Hat especially made for Think Pink Cancer Fundraising auction
Handmade and Original
Each one of a kind head piece is handmade and crafted by me. The quality of the wool, the process of felting and finishing, every stitch sewn, every piece of detail, every feather, custom made, designed, and crafted by my two hands. It takes me approx 30 hours to make each head piece. No machines, no assembly line, no two are the same.
I am interested in participating in and/or collaborating on projects based on contemporary art, enviromental and cultural awareness, photographic projects, exhibiting, textile exhibitions, fashion shows, art couture, styling and design. Please contact me email@example.com Candice Hernexx
Candice Herne is a visual artist working on the Sunshine Coast, Queensland, Australia. Working since 2002, Herne has exhibited Community Arts Projects, photographs, drawings, paper installations, paintings, and felted and natural fibre sculptures in solo and group exhibitions in Brisbane, Regional Queensland and Melbourne. A finalist in the 2005 Churchie National Emerging Artists Exhibition with her narrative painting 'City for sale' commenting on the boom in the Real Estate Industry. 2007 Herne started a progressive support and collaborative intiative 'Mothers Group' 2010 Herne travelled around Australia in a caravan with her husband and 2 children for 10 months, documenting, blogging, photographing and making small natural ochre pigment, paintings. 2011 Herne started grassroots Community Arts Projects and exhibited the work at the Pine Rivers Art Gallery Queensland Australia a part of the Group Exhibition Mamas in the hood-Mothers Group. The work titled 'School' a collaborative, interactive Pinata installation commenting on contemporary ideas about Motherhood, Art, Politcs, Community and Society. Herne's work is held in private collections in Australia.
As an artist, these one-off hat designs connect me to my environment and the natural world. I have created them to be unique, sculptures designed to support your sense of individual expression and couture style. I have been inspired by two distinct aesthetics - Victorian era millinery and Japanese Ikebana.

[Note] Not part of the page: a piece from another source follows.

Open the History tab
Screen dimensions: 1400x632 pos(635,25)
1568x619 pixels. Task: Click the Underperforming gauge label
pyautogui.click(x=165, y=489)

Victorian era bonnets and hats embraced an ostentatious aesthetic and risk-taking approach to fashion. I admire the bold brash designs, the flamboyant flowers, feathers and embellishments. This was a period of change (towards the exotic) in fashion with the introduction of decorative birds and feathers. Whole native birds and feathers adorned bonnets and hats, ushering in the start of the feather and plume trade while controversy surrounded the idea of animal cruelty. The past offers limitless inspiration. In hindsight the boldness, the risks and the over-the-top designs of this period are obvious to the contemporary artist.
The architectural style of Ikebana (Japanese flower arranging) captures my imagination and delights my sense of design etiquette. There is a sense of mission, spirituality, style, balance, flow, minimalism, intimacy and an intricate sense of grace and sculpture. It is a disciplined art form where nature and humanity are brought together. Ikebana requires that all elements are organic, drawing emphasis towards natural shape, graceful line, form and colour combinations all creating an implicit meaning. These sculptures are symbolic of the sun, heaven, earth, man and moon. The style gives one a sense of closeness to nature – relaxation for the mind, body and soul – highlighting the parts of nature we often overlook. Proponents of Ikebana express a desire for people to become more patient and tolerant of differences not only in nature, but in general.
I have embraced these influences in creating contemporary, sculptured ‘art couture’ head-pieces. These pieces embrace my idea of living a more connected and peaceful existence while paying homage to a little risqué, fun, flash and flavour.